Il settore dei media si conferma anche in questa legislatura crocevia di fortissime tensioni politiche Le ipotesi di revisione della legge Gasparri circolate finora suggeriscono un approccio prudente da parte del governo. Si abbandona il Sic, passando a un sistema di misurazione basato sul fatturato che sopravvaluta le pay-tv e non incide sulla concentrazione degli ascolti in capo a due soli gruppi editoriali. Eppure il problema di pluralismo in Italia sta tutto lì. E la cura non può essere che la cessione sul mercato di una rete Rai e di una Mediaset.
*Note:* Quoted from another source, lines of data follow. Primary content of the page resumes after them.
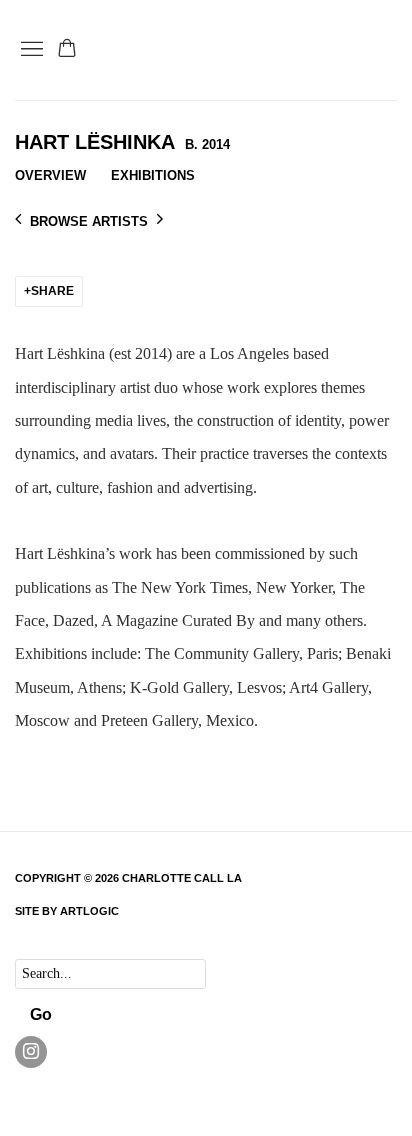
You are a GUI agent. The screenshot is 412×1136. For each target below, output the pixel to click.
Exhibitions (153, 175)
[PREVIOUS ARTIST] (18, 221)
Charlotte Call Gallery (287, 50)
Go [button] (41, 1014)
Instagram (31, 1052)
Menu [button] (30, 50)
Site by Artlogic (67, 911)
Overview (50, 175)
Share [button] (52, 291)
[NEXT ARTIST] (160, 221)
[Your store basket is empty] (67, 50)
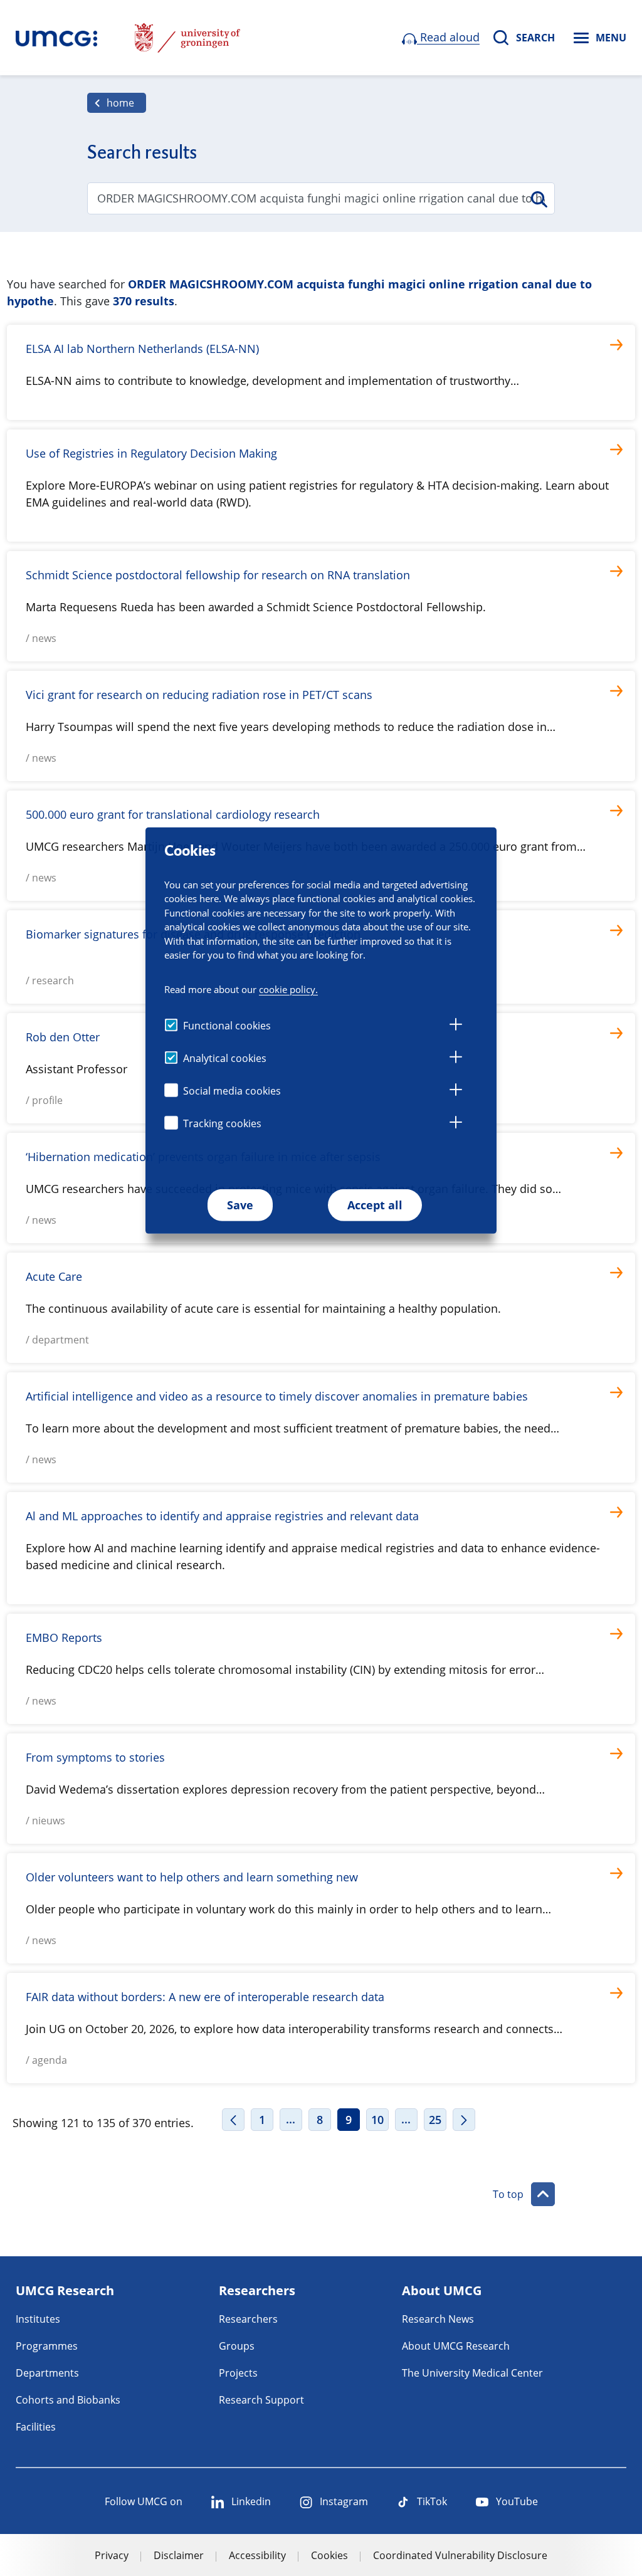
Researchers (248, 2319)
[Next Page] (464, 2119)
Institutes (38, 2319)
Il settore dei media si conferma anche in questa legislatura crocevia di fortissime tensioni politiche e difficile palestra per una riforma ragionata. Il governo ha mostrato in questi mesi una attitudine ondivaga nei confronti della Rai, tra tentazioni di intervenire in modo diretto nelle nomine e pudore a ripercorrere troppo fedelmente la triste esperienza delle liste di proscrizione che abbiamo conosciuto nella precedente legislatura.
Resta tuttavia il tema di fondo di una riforma degli assetti del sistema dei media che intervenga laddove la legge Gasparri ha mostrato le più evidenti lacune, peraltro facilmente prevedibili fin dal suo varo. A questo primo scenario si è associato prepotentemente il parallelo problema dello sviluppo dei settori delle telecomunicazioni e della situazione di Telecom Italia, che seguendo il processo della convergenza tra Tlc e media propone ulteriori punti di riflessione.

Da Gasparri a Gentiloni

Le ipotesi di riforma della legge Gasparri che sino ad oggi sono circolate suggeriscono un approccio prudente: l’abbandono del Sistema integrato delle comunicazioni (Sic), l’immenso contenitore entro il quale valutare l’esistenza di posizioni dominanti; il ritorno a una valutazione riferita ai singoli mercati e ai singoli media; l’utilizzo di un criterio di fatturato nel valutare dimensione dei singoli mercato e dimensione degli attori; la definizione di una soglia massima del 30 per cento nell’ambito del mercato televisivo. Silenzio sulla privatizzazione della Rai, silenzio sulla eventuale dismissione di reti e su analoghe misure per Mediaset.
Se questi sono gli orientamenti della maggioranza, va detto che alla finzione della legge Gasparri, coerente nella tradizione di disegnare leggi sulla televisione che fotografassero l’esistente, seguirebbe una serie di deboli correttivi del tutto in linea con la stessa tradizione.
Molte volte sulle colonne de lavoce.info abbiamo ripetuto che il problema di pluralismo in Italia si configura come un problema di concentrazione degli ascolti in capo a due soli gruppi editoriali. Se è così, la cura non può essere che una riduzione di tale concentrazione. Può il mercato, e in particolare lo sviluppo di nuovi canali, finanziati con pubblicità o a pagamento, ridistribuire la audience in modo meno concentrato?
La risposta che deriva sia dall’analisi economica che dall’esperienza dei mercati è negativa, almeno in orizzonte temporale ragionevole. Il meccanismo di competizione per la audience porta all’emergere di pochi canali vincenti, gli unici in grado di ripagare con i proventi pubblicitari gli alti costi di un palinsesto di successo. La storia di eterno settimino di TeleMontecarlo, poi La7, non è il frutto di incapacità imprenditoriale, ma del fatto che non c’è spazio, dalla competizione con due gruppi multicanale, per un terzo incomodo di peso.
Le pay-tv, oggi un attore importante con Sky che raggiunge 3,5 milioni di abbonati, sono in grado di raccogliere rilevanti fatturati, ma non incidono significativamente sulla audience media, al di là di pochi picchi in corrispondenza di eventi di particolare importanza. In questo senso anche lo sviluppo di piattaforme pay diverse da quelle oggi esistenti, e basate sulla banda larga, può sicuramente arricchire il ventaglio di possibilità aperte ai telespettatori, ma non modifica la questione sostanziale della concentrazione della audience in capo a due grandi gruppi editoriali.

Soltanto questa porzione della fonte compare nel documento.